Says Press Is a Meeting Place for Many Traditions

ROME, APRIL 30, 2007 (Zenit.org).- Modern means of communication can become a venue for interreligious dialogue, says a professor of theology and ecumenism.

Joan-Andreu Rocha Scarpetta is the director of the master's program "Church, Ecumenism and Religions" at the Regina Apostolorum university in Rome.

He addressed participants in the meeting on "Religion in the Press: Catholicism and Other Religions in Both Lay and Religious Daily Newspapers," which was recently held at the Pontifical Gregorian University.

Rocha explained: "The press becomes a space for dialogue between various religions in the strict sense that it offers a space for believers of different religious traditions to get closer, for example, through interviews with representatives of various religions on specific social questions.

"It is also a place of dialogue when it echoes the concrete ecumenical process of cooperation and dialogue taking place between the different religious groups."

In the end, it becomes a place for dialogue "when it contributes to overcoming stereotypes and tries to transmit the religious reality in accurate terms," he added.

Language conflict

Rocha nevertheless noted that "there is a conflict between the language of the press and religious language."

While "the language of the press, for reasons of space and time, tends toward simplification," one can see how "speaking about religion requires subtlety and long essays," he said.

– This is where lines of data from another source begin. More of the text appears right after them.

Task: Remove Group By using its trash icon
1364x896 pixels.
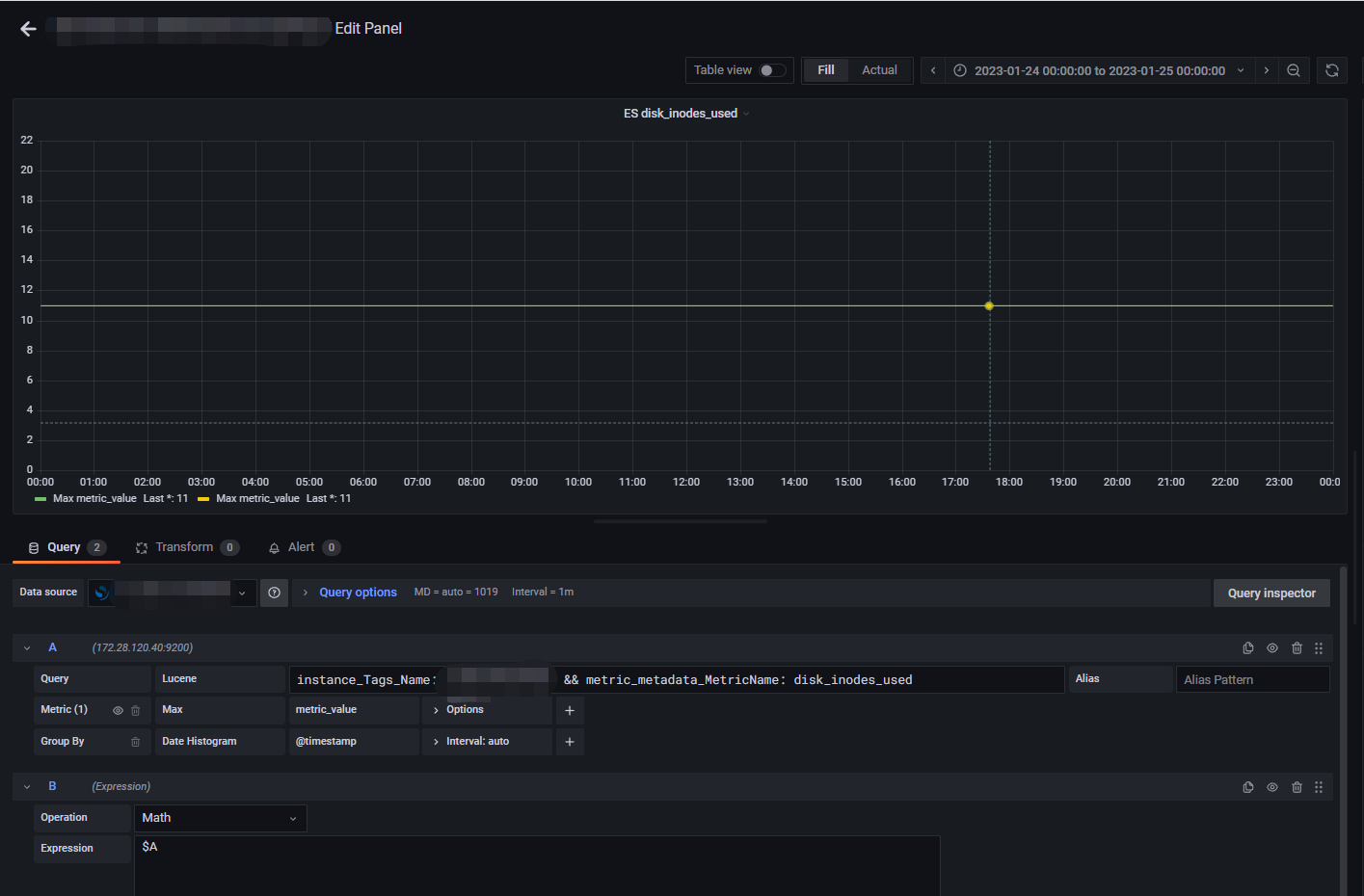Action: [x=134, y=741]
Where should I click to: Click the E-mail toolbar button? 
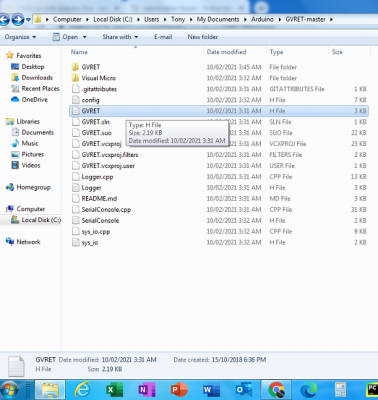pyautogui.click(x=163, y=37)
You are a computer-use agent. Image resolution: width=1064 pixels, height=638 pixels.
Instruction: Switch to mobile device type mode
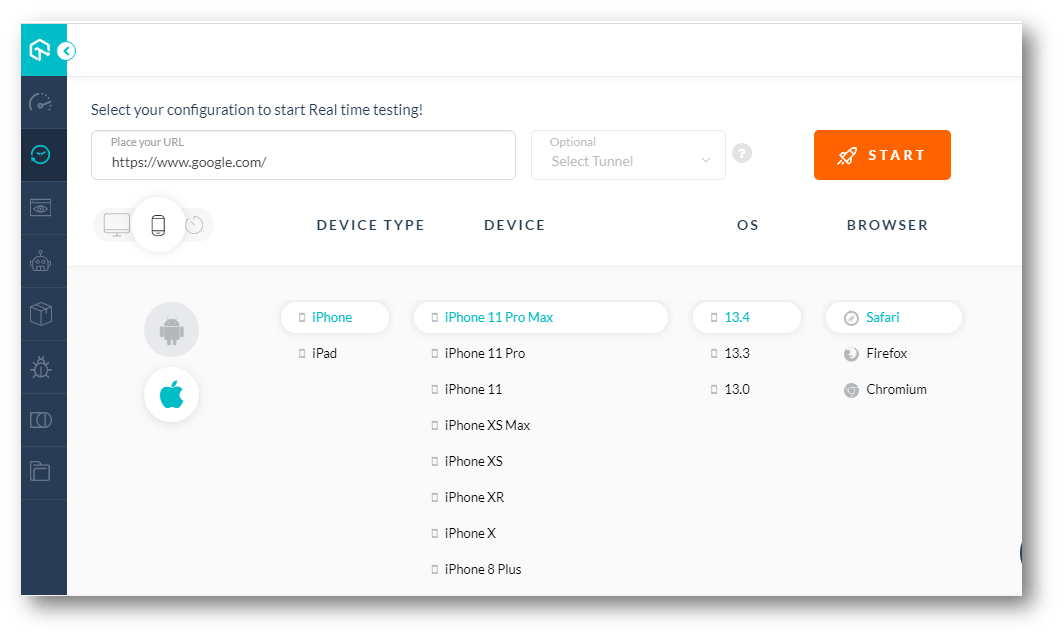click(x=157, y=224)
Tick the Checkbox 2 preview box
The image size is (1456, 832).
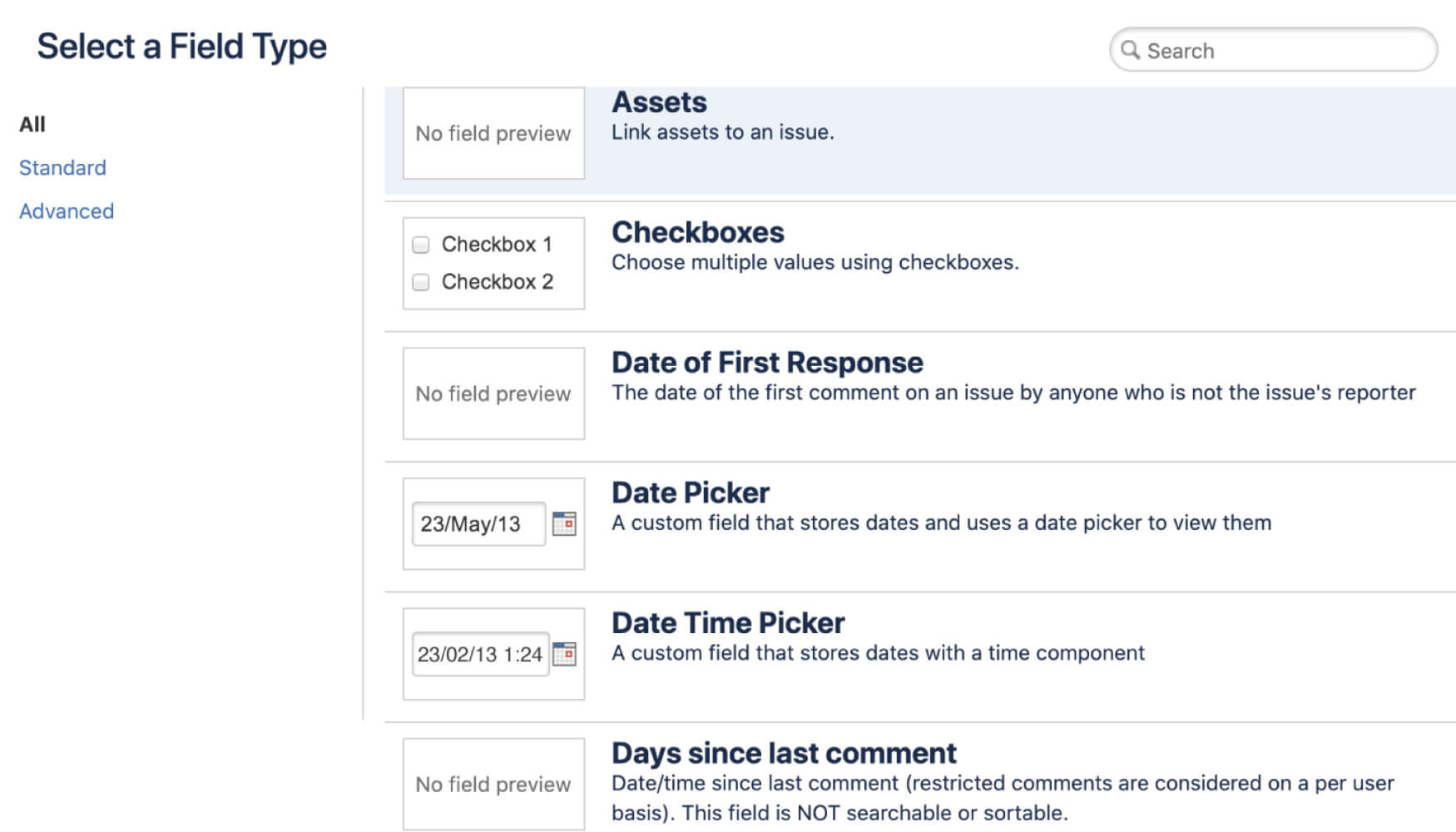point(421,282)
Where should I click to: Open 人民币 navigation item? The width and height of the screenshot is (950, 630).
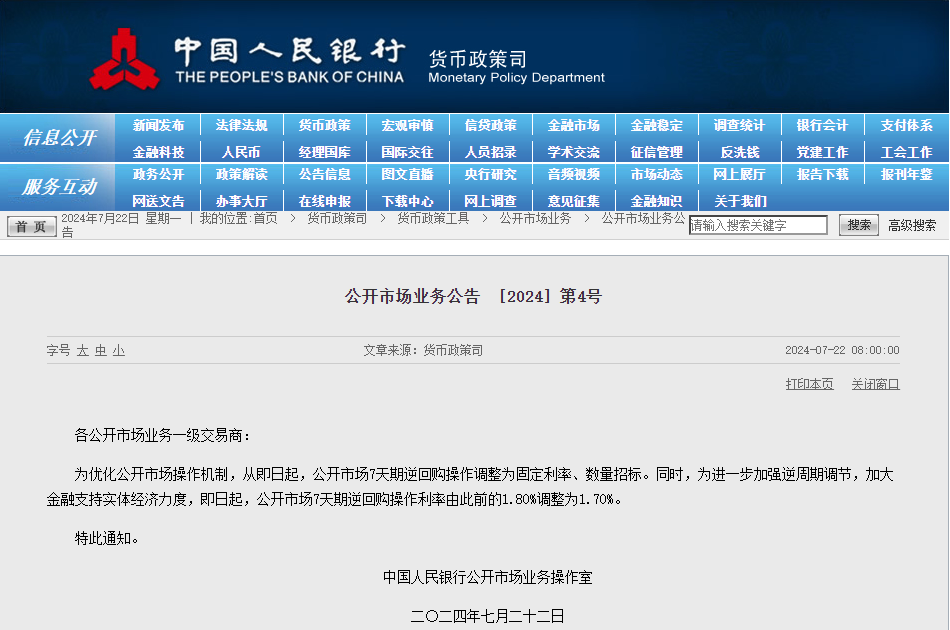click(x=241, y=152)
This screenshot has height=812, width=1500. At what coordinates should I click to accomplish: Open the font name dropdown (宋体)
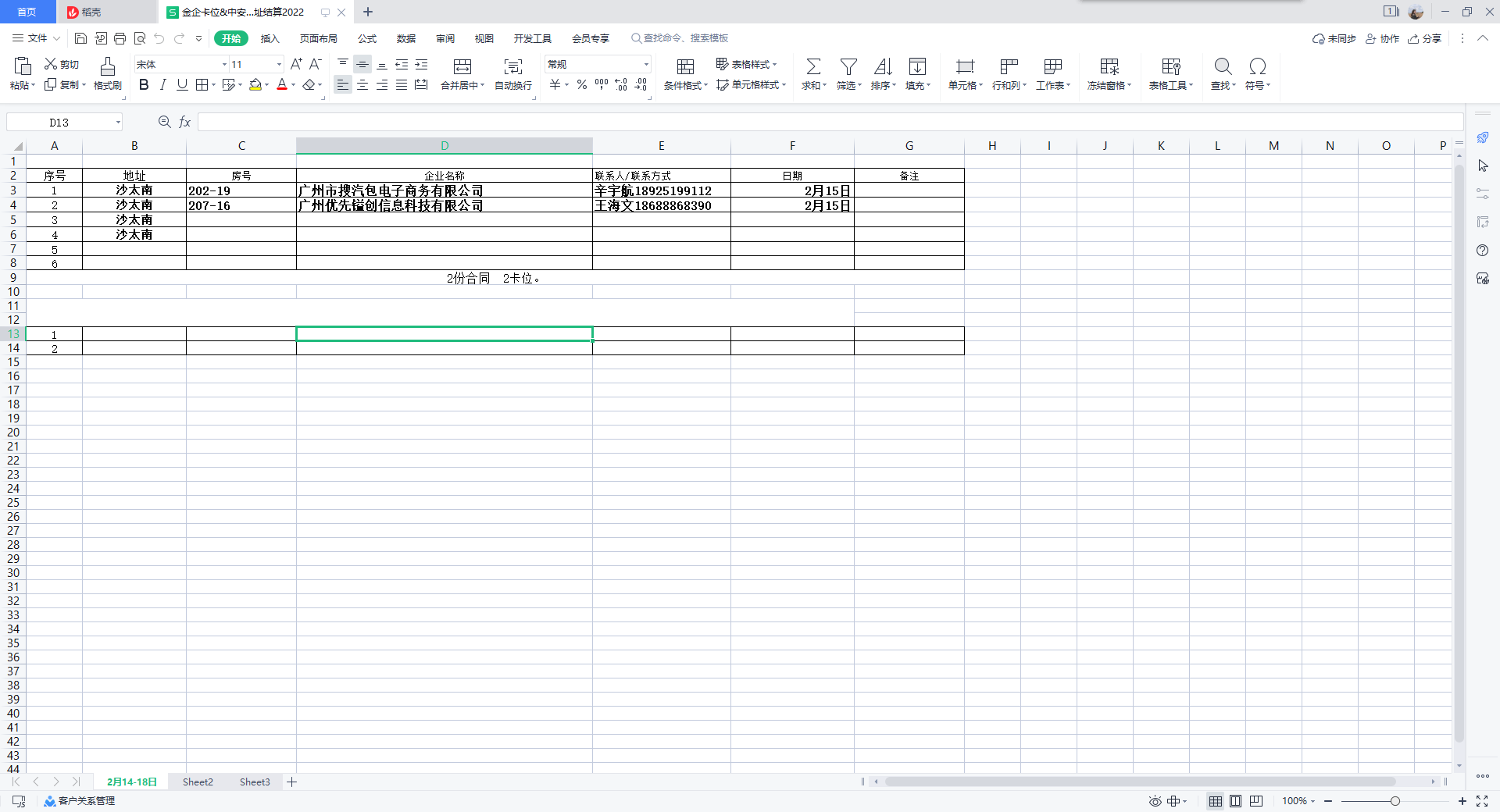tap(224, 65)
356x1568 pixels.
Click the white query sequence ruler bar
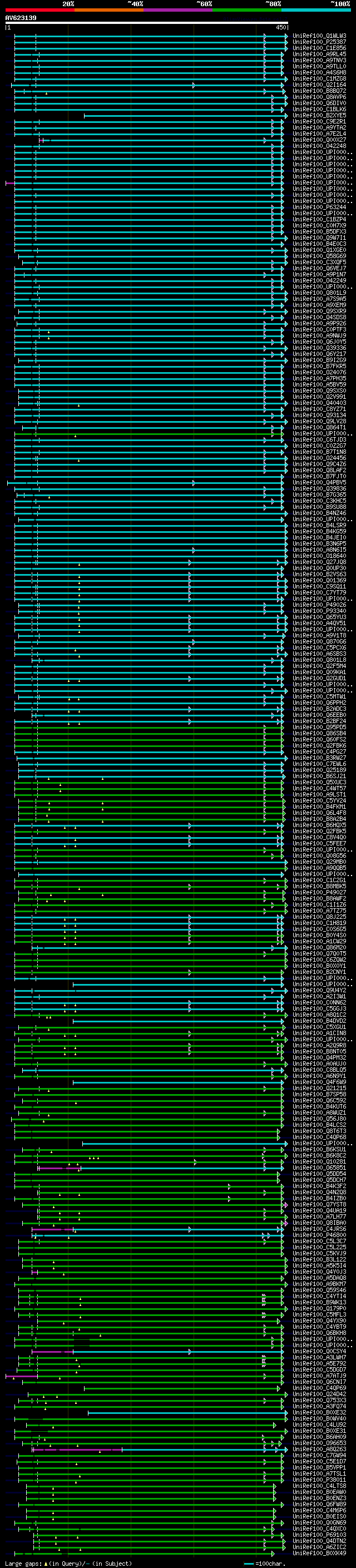[146, 23]
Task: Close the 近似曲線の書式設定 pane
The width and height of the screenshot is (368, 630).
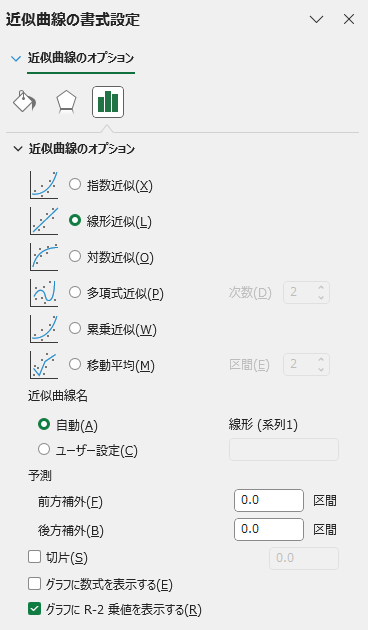Action: [x=349, y=19]
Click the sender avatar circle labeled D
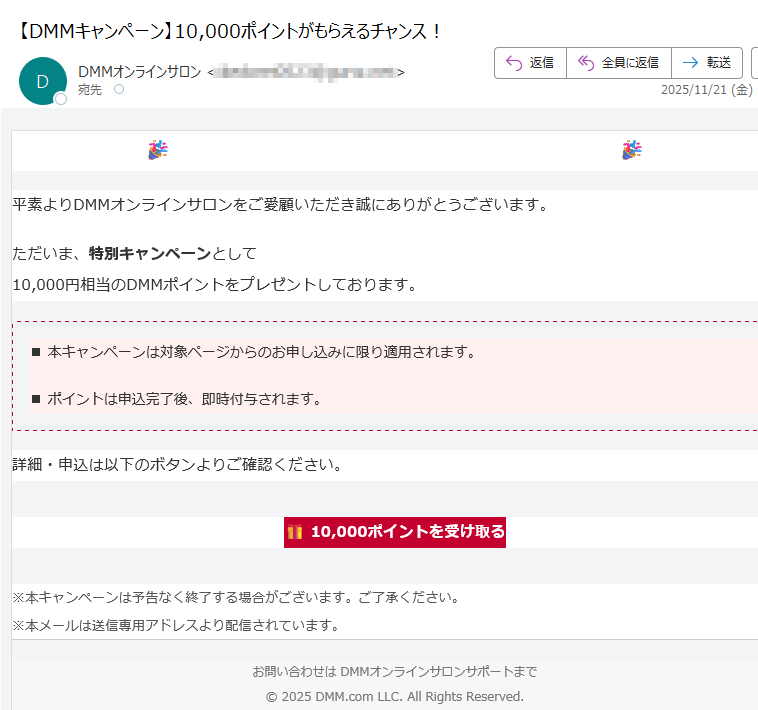This screenshot has height=710, width=758. coord(42,81)
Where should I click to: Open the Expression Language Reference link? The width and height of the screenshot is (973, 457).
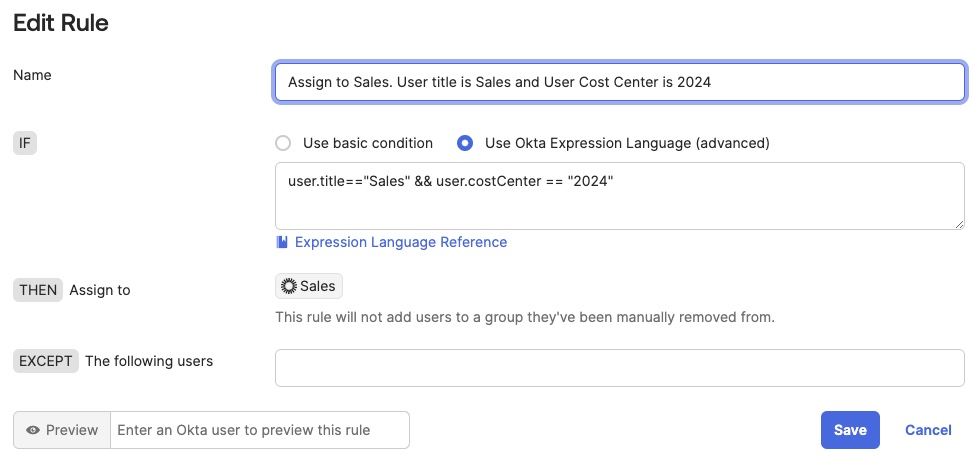[x=400, y=242]
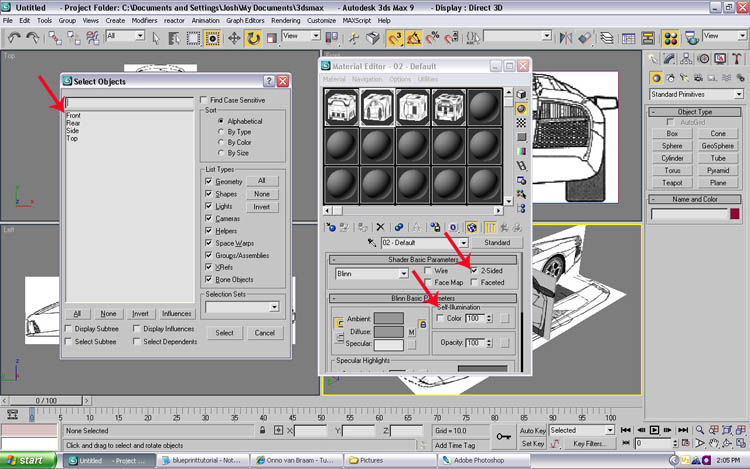The height and width of the screenshot is (469, 750).
Task: Click Select button in Select Objects dialog
Action: (x=224, y=333)
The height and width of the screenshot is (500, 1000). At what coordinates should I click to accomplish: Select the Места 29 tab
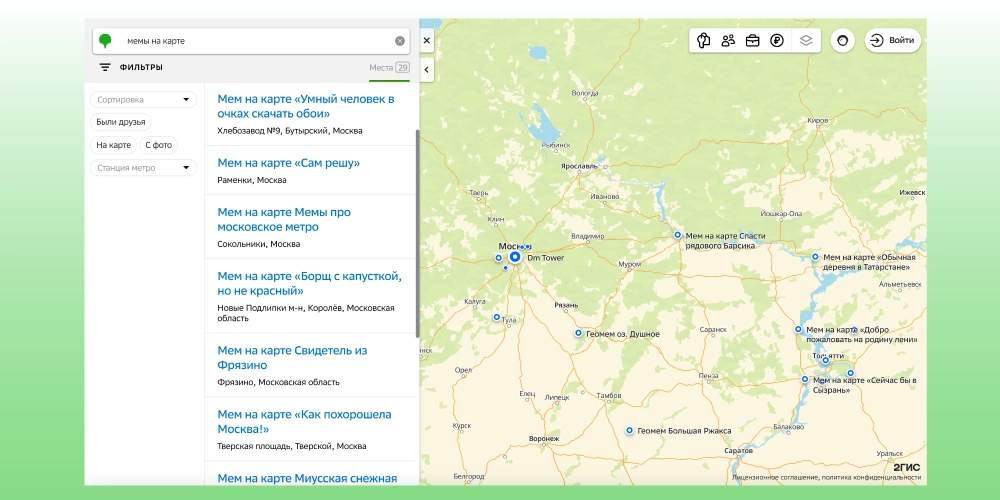(389, 68)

The professor contended that "the goal of interreligious dialogue is not to negotiate one's identity or create one religion overcoming religious pluralism," but rather "to try, above all, to establish a relationship of the identity of the other, to recognize him in himself as an 'other,' different but similar, overcoming centuries of prejudice and misunderstandings."

"Interreligious dialogue in the press in possible," Rocha concluded, as long as "the journalist tries to overcome stereotypes and gives a voice to all the various factors that make up a religious tradition" and as long as "the followers of that religion themselves learn to speak about their religious identity in a language that is understandable to public opinion."